____ 文書抜粋
クアンサン・ヤン(MIT)

Quansan Yang クアンサン・ヤン(MIT)

生分解性を備えた微小電気機械システム(MEMS)チップを発明すると同時に、低コストで廃棄物を最小限に抑えた新たな製造プロセスも開発。デバイスのライフサイクル全体で持続可能性を実現する。 by MIT Technology Review Editors2023.10.16

クアンサン・ヤンは、環境に優しいチップを開発している。血圧計や加速度計などのセンサーによく使われる小型チップの一種である「微小電気機械システム(Micro Electro Mechanical Systems:MEMS)」は頑丈に作られているため、使い終えると電子廃棄物になることが多い。ヤンは、MEMSチップを分解可能でありながら高い効果を発揮できるようにする材料とチップ構造を発見した最初の人物だ。

ヤンの研究は、生物医学の分野で重要な意味を持つ。患者は、特定の生体指標をモニターするMEMSインプラントの外科手術を受けた後、それを除去するために再び手術を受ける必要はない。装置は数カ月で分解され、体内に吸収される。このイノベーションは、使用後に分解される農業用センサーや環境センサーの製造にも利用できる。手作業による除去の必要性がなくなると同時に、装置が環境を汚染するのを防げるのだ。
________
課題 A:
次の(i)〜(iii)は、クアンサン・ヤンの紹介文の内容と一致していますか。それぞれ「はい」か「いいえ」で答え、判断の決め手となる本文の語句を引用してください。
(i) MEMSチップは頑丈に作られているため、使用後は電子廃棄物になることが多い。
(ii) ヤンのMEMSインプラントを取り除くには、もう一度手術を受ける必要がある。
(iii) ヤンの装置は、数年かけて体内で分解される。
課題 B:
クアンサン・ヤンの紹介文の続きを、最後の文の後から書いてください。
____ データ抜粋
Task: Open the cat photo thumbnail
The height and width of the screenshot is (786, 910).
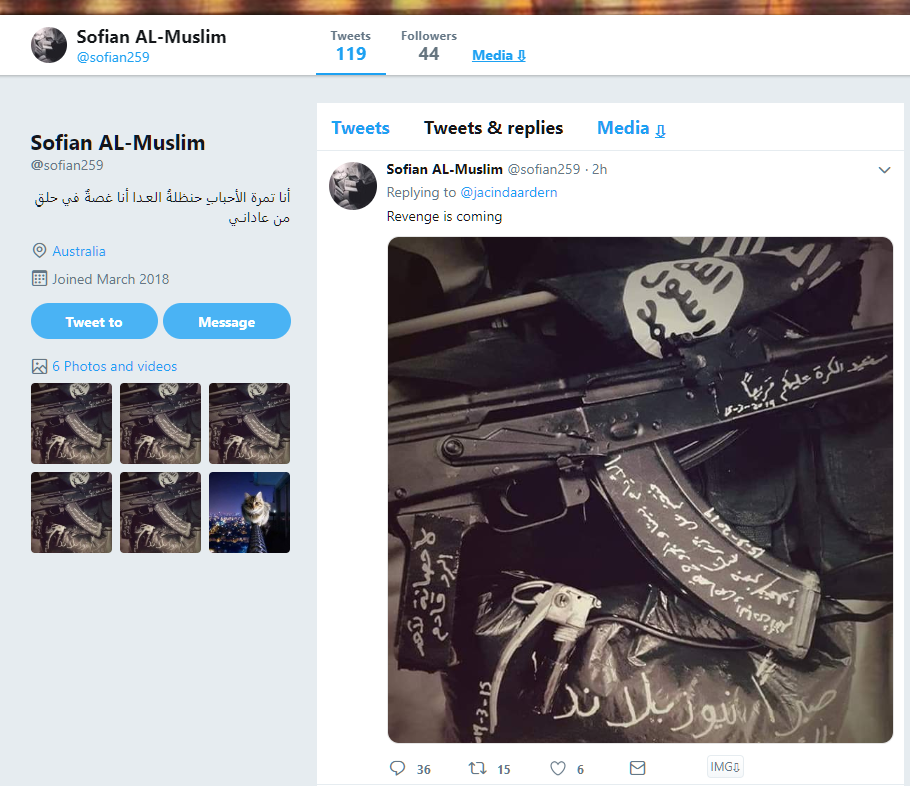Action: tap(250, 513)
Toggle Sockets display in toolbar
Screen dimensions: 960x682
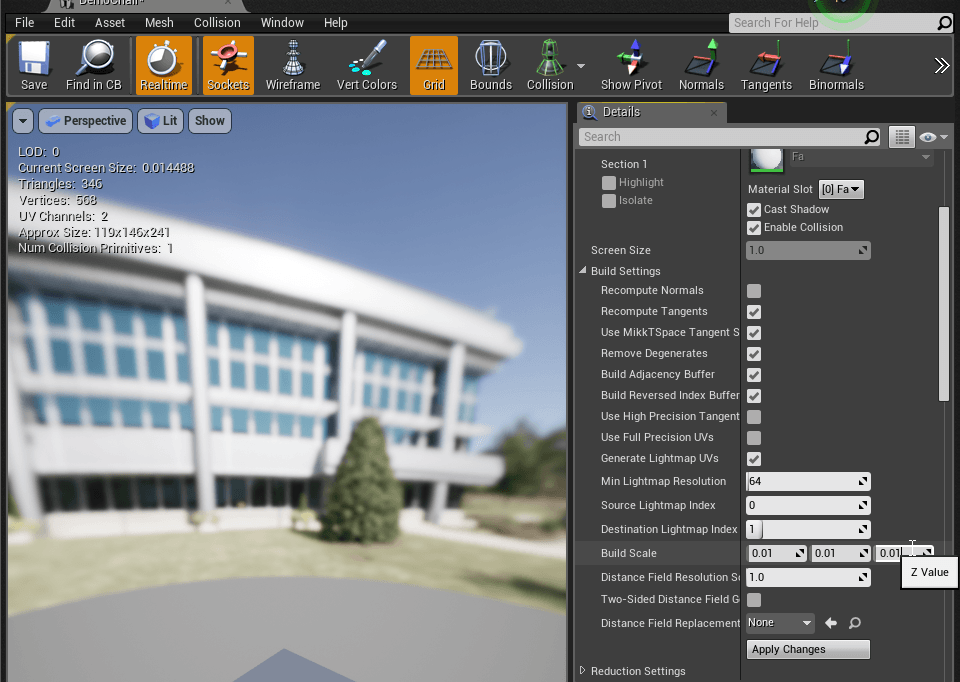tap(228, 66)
________
____ データ抜粋
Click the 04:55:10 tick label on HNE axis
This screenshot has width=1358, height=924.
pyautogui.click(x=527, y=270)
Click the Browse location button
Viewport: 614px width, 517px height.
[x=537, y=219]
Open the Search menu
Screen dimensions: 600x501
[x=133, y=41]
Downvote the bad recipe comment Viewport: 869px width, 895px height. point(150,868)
________
____ データ抜粋
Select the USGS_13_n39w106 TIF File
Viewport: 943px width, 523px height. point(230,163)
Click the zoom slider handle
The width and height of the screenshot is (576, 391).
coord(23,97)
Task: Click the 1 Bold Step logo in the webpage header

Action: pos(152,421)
________
解答 A:
(i) はい:「頑丈に作られているため、使い終えると電子廃棄物になることが多い」
(ii) いいえ:「それを除去するために再び手術を受ける必要はない」
(iii) いいえ:「装置は数カ月で分解され、体内に吸収される」

解答 B:
ヤンの業績はそれだけではない。生分解性チップを効率的に、低コストで、廃棄物を最小限に抑えて製造するために、レーザーを使った新しい製造プロセスも発明した。「多くの人々が(チップの)製造を持続可能なものにしたいと考えています。分解可能な電子機器を作ろうとしている人たちもいますが、製造プロセスは実際には持続可能ではありません」とヤンは語る。ヤンの研究は、持続可能性を実現するより全体的なアプローチの基礎を築くものだ。「製造から動作、後処理に至るまで、装置のライフサイクル全体を持続可能なものにできれば、とても素晴らしいことです」。